==== Supplied material ====

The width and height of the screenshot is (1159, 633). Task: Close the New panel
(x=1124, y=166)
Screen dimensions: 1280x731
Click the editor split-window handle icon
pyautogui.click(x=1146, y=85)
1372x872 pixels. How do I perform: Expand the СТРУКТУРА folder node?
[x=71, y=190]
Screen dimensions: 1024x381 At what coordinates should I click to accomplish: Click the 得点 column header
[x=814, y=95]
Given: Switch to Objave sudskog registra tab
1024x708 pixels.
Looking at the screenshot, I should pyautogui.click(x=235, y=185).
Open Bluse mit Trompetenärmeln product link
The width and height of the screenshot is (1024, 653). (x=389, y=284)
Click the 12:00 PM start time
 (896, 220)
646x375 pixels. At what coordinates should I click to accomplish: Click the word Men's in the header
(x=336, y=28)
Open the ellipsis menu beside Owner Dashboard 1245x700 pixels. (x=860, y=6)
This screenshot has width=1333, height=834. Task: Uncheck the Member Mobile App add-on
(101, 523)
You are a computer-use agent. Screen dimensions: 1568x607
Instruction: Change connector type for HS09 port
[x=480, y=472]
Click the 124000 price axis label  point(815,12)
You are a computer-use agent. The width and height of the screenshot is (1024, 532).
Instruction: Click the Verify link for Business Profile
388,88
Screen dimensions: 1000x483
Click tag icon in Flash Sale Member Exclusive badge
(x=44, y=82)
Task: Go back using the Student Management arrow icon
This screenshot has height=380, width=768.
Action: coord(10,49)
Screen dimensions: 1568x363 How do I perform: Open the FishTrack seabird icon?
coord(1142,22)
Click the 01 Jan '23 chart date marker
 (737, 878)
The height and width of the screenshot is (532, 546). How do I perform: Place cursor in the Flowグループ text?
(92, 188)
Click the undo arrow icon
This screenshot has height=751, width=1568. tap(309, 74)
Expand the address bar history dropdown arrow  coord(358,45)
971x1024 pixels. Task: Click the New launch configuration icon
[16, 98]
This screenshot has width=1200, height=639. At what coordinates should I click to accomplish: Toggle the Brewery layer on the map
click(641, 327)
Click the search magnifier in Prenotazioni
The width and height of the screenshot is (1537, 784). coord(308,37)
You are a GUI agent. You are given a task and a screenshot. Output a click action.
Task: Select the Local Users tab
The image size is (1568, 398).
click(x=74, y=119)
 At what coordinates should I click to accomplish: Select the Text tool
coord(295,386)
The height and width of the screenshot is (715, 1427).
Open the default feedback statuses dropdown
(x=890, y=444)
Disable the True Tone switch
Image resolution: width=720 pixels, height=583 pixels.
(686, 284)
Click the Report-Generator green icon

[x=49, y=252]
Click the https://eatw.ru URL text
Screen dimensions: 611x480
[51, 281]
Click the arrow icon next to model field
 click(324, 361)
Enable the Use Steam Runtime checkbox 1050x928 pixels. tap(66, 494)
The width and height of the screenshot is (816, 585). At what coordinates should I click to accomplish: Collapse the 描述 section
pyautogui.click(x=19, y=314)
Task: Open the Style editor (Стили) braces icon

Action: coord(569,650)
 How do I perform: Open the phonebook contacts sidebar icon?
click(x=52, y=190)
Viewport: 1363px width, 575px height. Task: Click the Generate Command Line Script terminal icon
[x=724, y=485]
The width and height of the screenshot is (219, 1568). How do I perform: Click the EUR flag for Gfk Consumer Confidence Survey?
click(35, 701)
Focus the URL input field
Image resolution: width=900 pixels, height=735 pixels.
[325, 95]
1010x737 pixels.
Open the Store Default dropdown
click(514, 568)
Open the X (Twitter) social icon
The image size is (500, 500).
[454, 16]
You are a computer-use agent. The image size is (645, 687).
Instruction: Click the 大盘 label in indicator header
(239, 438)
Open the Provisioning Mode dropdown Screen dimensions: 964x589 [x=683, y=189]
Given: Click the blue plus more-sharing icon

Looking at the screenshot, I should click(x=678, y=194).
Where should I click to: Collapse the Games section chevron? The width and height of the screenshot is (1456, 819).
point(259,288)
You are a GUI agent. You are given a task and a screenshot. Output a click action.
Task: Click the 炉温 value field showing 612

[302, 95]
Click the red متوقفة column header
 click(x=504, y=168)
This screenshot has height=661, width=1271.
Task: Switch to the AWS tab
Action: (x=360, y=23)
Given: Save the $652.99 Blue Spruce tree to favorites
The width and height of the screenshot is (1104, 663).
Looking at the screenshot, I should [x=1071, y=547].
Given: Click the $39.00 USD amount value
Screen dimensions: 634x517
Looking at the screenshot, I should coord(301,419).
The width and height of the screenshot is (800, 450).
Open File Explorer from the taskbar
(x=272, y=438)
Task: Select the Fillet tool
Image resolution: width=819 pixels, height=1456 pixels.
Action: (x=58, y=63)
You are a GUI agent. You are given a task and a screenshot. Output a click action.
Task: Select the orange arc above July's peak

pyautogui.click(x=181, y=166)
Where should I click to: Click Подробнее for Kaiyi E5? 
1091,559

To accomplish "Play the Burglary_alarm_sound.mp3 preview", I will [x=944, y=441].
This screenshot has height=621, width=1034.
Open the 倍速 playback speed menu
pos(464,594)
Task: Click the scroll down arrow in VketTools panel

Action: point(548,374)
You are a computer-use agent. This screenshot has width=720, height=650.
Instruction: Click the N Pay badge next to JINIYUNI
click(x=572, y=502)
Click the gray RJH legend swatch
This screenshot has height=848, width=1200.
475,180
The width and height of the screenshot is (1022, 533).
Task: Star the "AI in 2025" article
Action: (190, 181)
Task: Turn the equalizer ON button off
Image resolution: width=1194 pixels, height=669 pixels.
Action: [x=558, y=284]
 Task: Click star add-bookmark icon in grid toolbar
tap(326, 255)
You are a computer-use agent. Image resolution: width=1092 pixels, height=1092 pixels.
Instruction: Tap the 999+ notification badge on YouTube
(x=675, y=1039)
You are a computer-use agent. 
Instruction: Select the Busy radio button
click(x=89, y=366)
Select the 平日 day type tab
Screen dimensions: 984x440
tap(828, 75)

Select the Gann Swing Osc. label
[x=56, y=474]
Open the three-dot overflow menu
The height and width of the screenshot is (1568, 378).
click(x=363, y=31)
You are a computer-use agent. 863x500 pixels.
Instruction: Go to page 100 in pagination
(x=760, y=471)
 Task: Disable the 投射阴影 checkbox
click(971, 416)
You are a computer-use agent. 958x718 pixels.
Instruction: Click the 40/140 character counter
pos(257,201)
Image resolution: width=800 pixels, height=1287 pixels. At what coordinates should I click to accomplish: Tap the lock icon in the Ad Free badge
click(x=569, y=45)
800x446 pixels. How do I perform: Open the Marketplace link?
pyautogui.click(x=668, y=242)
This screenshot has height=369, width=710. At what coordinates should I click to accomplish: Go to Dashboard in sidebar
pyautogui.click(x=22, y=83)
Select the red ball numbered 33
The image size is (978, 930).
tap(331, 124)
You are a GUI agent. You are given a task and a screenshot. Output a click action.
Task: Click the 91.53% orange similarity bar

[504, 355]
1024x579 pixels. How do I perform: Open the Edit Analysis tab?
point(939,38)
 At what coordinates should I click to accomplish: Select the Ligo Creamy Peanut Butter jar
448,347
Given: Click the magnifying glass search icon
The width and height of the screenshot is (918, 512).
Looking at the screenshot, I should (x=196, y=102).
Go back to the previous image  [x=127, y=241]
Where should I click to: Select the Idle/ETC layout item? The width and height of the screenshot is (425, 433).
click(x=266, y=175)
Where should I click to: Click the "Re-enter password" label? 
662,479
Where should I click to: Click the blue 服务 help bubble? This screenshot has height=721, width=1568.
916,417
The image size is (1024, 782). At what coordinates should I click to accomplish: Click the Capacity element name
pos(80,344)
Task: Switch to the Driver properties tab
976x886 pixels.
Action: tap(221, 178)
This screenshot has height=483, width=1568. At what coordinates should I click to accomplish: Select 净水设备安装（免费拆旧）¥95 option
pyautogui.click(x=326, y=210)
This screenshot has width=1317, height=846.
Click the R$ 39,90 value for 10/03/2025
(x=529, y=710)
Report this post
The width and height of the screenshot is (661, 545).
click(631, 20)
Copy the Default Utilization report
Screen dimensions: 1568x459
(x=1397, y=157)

====

◆ **Exercise prompt**
Read the entries above, then pull out the lines that include "computer".

◆ **Result of this task**
You are a computer-use agent. Screen dimensions: 1568x607
You are a computer-use agent. The width and height of the screenshot is (1024, 532).
You are a computer-use agent. The image size is (645, 687).
You are a computer-use agent. This screenshot has width=720, height=650.
You are a computer-use agent. Image resolution: width=1092 pixels, height=1092 pixels.
You are a computer-use agent. 
You are a computer-use agent. 863x500 pixels.
You are a computer-use agent. 958x718 pixels.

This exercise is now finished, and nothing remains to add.